Est ensuite venu l'achat des bottes, qui s'est révélé relativement simple puisqu'il ne restait plus qu'un seul modèle en magasin qui convenait parfaitement. Bébé fille, toute heureuse d'avoir des bottes, marchait en faisant de grands pas d'astronaute et en contemplant ses pieds chaussés à toute épreuve. Comme elle semblait avoir beaucoup de plaisir à se regarder marcher, je lui ai pris la main et nous sommes retournées à la voiture, sans chi-chi cette fois.
À peine étais-je sortie du stationnement que mon estomac s'est mis à gargouiller. Celui de Bébé fille aussi. Il gargouillait si fort qu'il résonnait jusque dans mes oreilles.....ou était-ce ses pleurs? Peu importe, l'heure était grave, nous étions deux affamées qui ne survivraient pas à la distance nous séparant de la maison. J'ai donc opté pour le restaurant. Il me fallait choisir un endroit où les enfants sont bienvenus, avec un menu qui plairait à ma petite princesse et un service ultra-rapide. Je souligne le fait que la sieste de Bébé fille a été interrompue par notre arrivée au centre commercial, ce qui signifie qu'elle était affamée et épuisée, ce qui s'avère être un mélange explosif dans le corps d'un enfant de 1 an. Je devais donc inclure dans mes contraintes un endroit peu fréquenté où Bébé fille pourrait faire aller ses cordes vocales de progéniture fatiguée sans déranger une foule en quête de tranquillité.
La réponse m'est apparue comme un flash: Mc Donald's. En plus, j'avais comme une petite envie de croquettes et de frites saumurées, d'une pierre deux coups. Je me sentais un peu coupable d'y amener Bébé fille à peine âgée d'un an, surtout qu'elle n'y avait jamais mis les pieds et n'avait jamais goûté à ces aliments beaucoup trop salés pour porter le nom de nourriture. En route vers ce lieu maudit, je me suis convaincue que ce n'était pas la fin du monde, une fois n'est pas coutume et je compenserais avec un bon souper équilibré et nutritif. Avec un peu de chance, je passerais sans doute inaperçue et personne ne nous remarquerait, tous trop occupés à engloutir leur dîner rapido-presto sans se faire eux-mêmes remarquer. C'est bien connu que de nos jours, aller au McDo est tellement mal vu que ceux qui y vont portent des lunettes fumées et une fausse moustache (j'en ai même déjà vu avec un sac de papier sur la tête).

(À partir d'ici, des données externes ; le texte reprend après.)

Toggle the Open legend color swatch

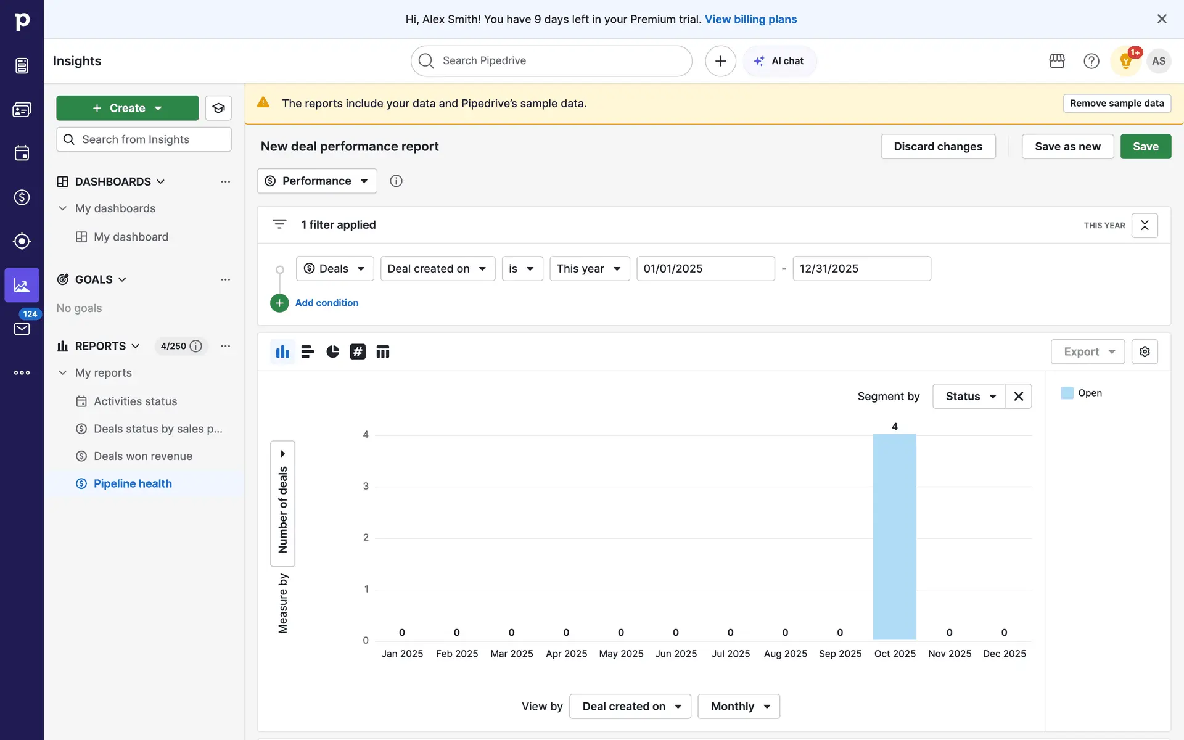tap(1067, 393)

Désillusion totale: tout le monde nous a remarqué (ça m'apprendra à avoir la plus belle fille du monde). Ma voisine de table, une dame âgée qui sentait fort le parfum, s'est tournée vers moi pour me demander l'âge de ma princesse. En offrant une bouchée de croquette à Bébé fille, j'ai répondu bien naïvement "1 an", fière comme un paon de parler de ma fille. Pendant que Bébé fille se tortillait de délice et redemandait des croquettes et des frites, la voisine aigrie m'a regardée comme si j'étais la pire mère du monde entier, en ajoutant un cruel "Franchement, 1 an, c'est pas mal jeune pour manger du fast-food". J'allais lui répliquer : "Si vous en mangez vous-mêmes, c'est que ce n'est pas poison, tout de même", mais une autre maman est entrée, avec une fillette de la même grandeur que Bébé fille (mais moins belle, il va sans dire). J'ai regardé ma voisine avec un regard du genre "Je suis pas la seule, faut croire!" et la chipie s'est tournée vers la maman en question pour lui demander l'âge de sa petite fille. La maman, toute fière de parler de sa fille qui portait un habit de neige flambant neuf (il a dû neiger chez eux aussi), a répondu dans un grand sourire: "18 mois!"
Et la voisine-vieille-grébiche de se tourner vers moi, l'air triomphant. J'ai avalé mes croquettes de travers, une petite boule de culpabilité au fond de l'estomac.